- Born: Thailand
- Other name: Theraphan L-Thongkum
- Occupation: Linguist

Academic work
- Institutions: Chulalongkorn University
- Main interests: Tai languages, Austroasiatic languages

= Theraphan Luangthongkum =

Thai linguist

Theraphan Luangthongkum (ธีระพันธ์ เหลืองทองคำ, ; also cited variously as L-Thongkum, L. Thongkum or Thongkum in publications) is a Thai linguist, specializing in phonetics, linguistic fieldwork, lexicography and minority languages of Southeast Asia. She is currently a faculty member of the Department of Linguistics, the Faculty of Arts, Chulalongkorn University, Thailand.

In 2010 she was awarded an honorary membership by the Linguistics Society of America, making her the first Thai linguist to receive this honor.

==Education==
Luangthongkum graduated from the Faculty of Arts, Chulalongkorn University in 1968 with a BA (2nd class honors) in English. She then went to the University of California, Davis, where she received her MA in linguistics in 1970. With a scholarship from the Ford Foundation, she furthered her studies in phonetics at the University of Edinburgh, where she obtained her Ph.D. in 1977 presenting the thesis 'Rhythm in standard Thai'.

──────

About this exercise:
Write the next section of the biography of Theraphan Luangthongkum, continuing after its last sentence. The material after this biography isn't needed for the work here.

──────

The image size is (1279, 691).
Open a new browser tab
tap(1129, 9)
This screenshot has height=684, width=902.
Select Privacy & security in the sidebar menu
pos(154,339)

──────

Task result:
==Awards==
- Distinguished Researcher Award (Humanities), National Research Council of Thailand (NRCT), 2002.
- Outstanding Research Award (Humanities), National Research Council of Thailand (NRCT), 2002.
- Distinguished Professor Award (Humanities), Chulalongkorn University, 2003.
- Distinguished Professor Award, The Eakin Laugesen Memorial Fund, 2006.
- Distinguished Research Award, the Academic Affairs Section, the Thailand Research Fund (TRF), 2007.